The piping voice of the rear gunner broke in to report searchlights far astern, off to the right. At almost the same moment, the pilots saw, and pointed out to Victor Henry, a large fire on the horizon ahead: a yellow blotch flickering on the moonlit plain. After some crisp talk on the intercom, Lieutenant Killian swung the plane around and headed for the searchlights; as for the fire, his guess was that another bomber had overshot the mark and then gone ahead and bombed the wrong target. “That’s Berlin,” he soon said, pointing a mittened hand at the lights. “All kinds of fireworks shooting off. Well done, Reynolds. How goes it back there?”
The high strained voice of the rear gunner replied, “Oh, I’m fine, sir. This operational stuff’s the real thing, isn’t it?”
As they neared Berlin, the nose gunner was silhouetted black by exploding balls and streaks of color, and fanning rays of blue light. Tiny’s voice in the intercom rasped, “Those poor bastards who got there first are catching the heat blisters.”
The lieutenant’s voice came, easy and slow: “It looks worse than it is, Admiral. The stuff spreads apart once you’re in it. The sky’s a roomy place, actually.”

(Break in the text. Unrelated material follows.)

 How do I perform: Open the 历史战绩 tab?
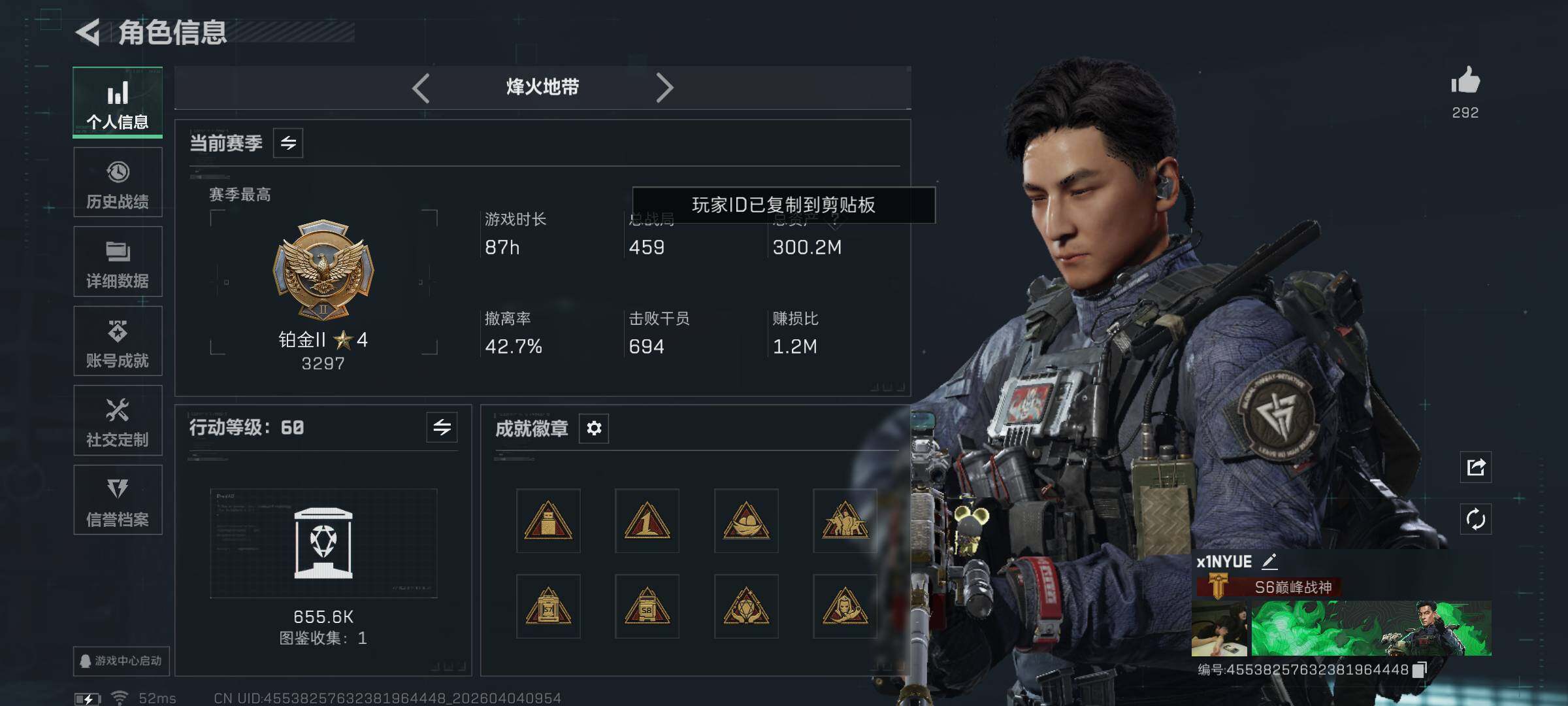pos(118,182)
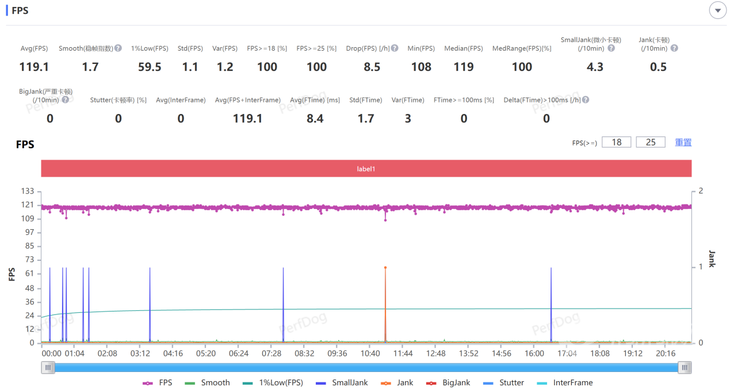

F for Freddie went sailing into the beautiful, terrible display, and as the captain had said, it thinned out. The searchlight beams scattered and ran down to the left and right. The streaks and balls of flak left great holes of darkness through which the plane bored smoothly ahead. The captain and the navigator talked rapidly in fliers’ jargon.
“See that fire off there, Admiral? Some other chaps have pretty well clobbered the primary target,” said Killian.
“Or at least dropped a lot of bombs in the vicinity,” Tiny said. “I can’t make out a damned thing for the smoke.”
The view below was half moonlit clouds, half black city flickering with anti-aircraft flashes. Pug Henry saw a peculiar high column of flickers—the Flakturm, that must be—and, in another direction, an irregular blob of fire and smoke enveloping buildings and smokestacks, near the river curling silver through Berlin. The black puffs and fiery streaks of the flak slid past F for Freddie, but the plane plowed ahead as though protected by a charm. The captain said, “Well, I’m going for secondary. Course, navigator.”
Shortly thereafter the motor noise ceased. The nose of the plane dipped way down. The sudden quiet was a big surprise.
“Gliding approach, Admiral,” the captain’s voice gargled. “They control their lights and flak with listening devices. Navigator’s got to take your place now.”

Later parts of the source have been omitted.